If you’re not already familiar with avant-garde artist Yayoi Kusama’s work, over the coming months, you’ll have no choice but to get familiar. Her new survey at The Hirshhorn is already the talk of the town, and for good reason.

Kusama’s uniquely immersive installations make great esoteric selfie spaces for the casual gallery goer, but for more serious aficionados, her oeuvre is rich in themes both challenging and nourishing.

Yayoi Kusama: Infinity Mirrors is the perfect kind of exhibit for newcomers to her work. Several of her larger, interactive “kaleidoscopic environments” will be on display, arranged in something resembling chronological order.

The exhibit begins with “Infinity Mirror Room—Phalli’s Field” (1966/2016) and follows all the way through to “The Obliteration Room” (2002), curated with thematic tethers between each installation to provide contextual understanding of Kusama’s evolution as an artist.

“Phalli’s Field” is a particularly striking piece, as the viewer becomes enclosed inside a mirrored room filled with red polka-dotted phalluses. At first, it feels like waking up inside a bad dream co-produced by Dr. Seuss and Sigmund Freud, a strange balance between whimsy and discomfort.

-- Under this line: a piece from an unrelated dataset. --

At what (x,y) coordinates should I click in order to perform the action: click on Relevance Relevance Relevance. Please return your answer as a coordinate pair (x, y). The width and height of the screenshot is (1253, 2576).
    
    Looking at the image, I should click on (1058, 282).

However, buttressed by the surrounding work that informed the piece, like Kusama’s early sculptures covered in similarly phallic protrusions, the sensory confusion feels right at home within her journey to conquer her troubled relationship with sex from a difficult childhood. Amid controversy around Karen Pence’s advocacy for art therapy, it’s great to have such a phantasmagoric example of it in practice.

On an emotional level, the thematic evolution in Kusama’s work is stirring, but from a technical perspective, combing through her history and seeing how she adapts her ideas to various media with increasingly effective results is equally breathtaking. So much of her art concerns itself with reflexively endless motifs, from the infinity dots to the aforementioned phalluses. But seeing her early paintings and sculptures up close and noting the prolific attention to detail necessary in bringing her vision to life makes the latter work that leverages the use of mirrors and LED lights so much more impressive.

Her technical mastery mirrors her growth in using art to conquer her own personal fears. It’s a catharsis easily found for anyone willing to give up even a sliver of themselves when engaging her work.

Kusama’s work was revolutionary and a key influence on artists like Andy Warhol and Lucas Samaras, but after her time in 1970s New York, she’s rarely been given her due stateside. After this exhibit’s run here in D.C., it’ll move to other galleries in North America, from Seattle to Los Angeles and on to Toronto.

The installations require an amount of intimacy to truly behold, which means one-on-one time between the viewer and the piece. To that end, the Hirshhorn is giving out free timed passes to properly manage traffic in the exhibit, and has hired a huge number of guides and attendants to help the process along.

The entry point for a lot of neophytes will be the viral dissemination of fantastical social media imagery taken by those who visit the exhibit. But for anyone whose interest is first piqued by a square-framed shot of their co-worker surrounded by porous pumpkins or cartoonish penis pastiche, Infinity Mirrors is sure to be a real treat.

Infinity Mirrors begins its 14-week run tomorrow at The Hirshhorn Museum & Sculpture Garden, on Independence Ave SW. Free timed passes are distributed online on Mondays.